What you need to do →
Scan the entries below for the word "agent" and copy every line in which it occurs.

Records to process →
------------------------------------------------
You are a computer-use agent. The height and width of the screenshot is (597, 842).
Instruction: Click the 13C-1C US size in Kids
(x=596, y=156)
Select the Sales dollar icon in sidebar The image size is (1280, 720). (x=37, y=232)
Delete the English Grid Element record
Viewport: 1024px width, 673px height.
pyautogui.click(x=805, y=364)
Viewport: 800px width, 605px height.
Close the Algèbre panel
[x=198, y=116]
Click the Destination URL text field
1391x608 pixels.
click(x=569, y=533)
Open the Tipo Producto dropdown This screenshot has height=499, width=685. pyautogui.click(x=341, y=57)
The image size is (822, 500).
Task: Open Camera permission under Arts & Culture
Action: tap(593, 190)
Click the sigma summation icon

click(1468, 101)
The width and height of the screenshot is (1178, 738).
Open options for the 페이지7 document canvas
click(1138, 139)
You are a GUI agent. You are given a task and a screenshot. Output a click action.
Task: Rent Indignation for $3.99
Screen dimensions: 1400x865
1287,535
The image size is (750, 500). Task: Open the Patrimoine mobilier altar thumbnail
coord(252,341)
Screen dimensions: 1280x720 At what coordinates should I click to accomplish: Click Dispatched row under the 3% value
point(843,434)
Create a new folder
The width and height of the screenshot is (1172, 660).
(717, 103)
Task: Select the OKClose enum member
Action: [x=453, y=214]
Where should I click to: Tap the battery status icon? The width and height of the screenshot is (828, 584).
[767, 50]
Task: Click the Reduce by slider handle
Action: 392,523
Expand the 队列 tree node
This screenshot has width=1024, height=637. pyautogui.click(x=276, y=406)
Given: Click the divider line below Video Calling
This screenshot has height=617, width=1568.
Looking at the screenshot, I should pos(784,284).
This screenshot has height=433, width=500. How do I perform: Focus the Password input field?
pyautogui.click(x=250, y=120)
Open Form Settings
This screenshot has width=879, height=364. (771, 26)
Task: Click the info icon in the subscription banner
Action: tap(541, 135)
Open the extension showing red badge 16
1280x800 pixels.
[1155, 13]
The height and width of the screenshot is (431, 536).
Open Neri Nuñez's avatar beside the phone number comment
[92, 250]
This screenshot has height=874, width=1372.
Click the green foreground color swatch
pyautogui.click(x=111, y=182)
------------------------------------------------
Solution to the problem →
You are a computer-use agent. The height and width of the screenshot is (597, 842).
You are a GUI agent. You are given a task and a screenshot. Output a click action.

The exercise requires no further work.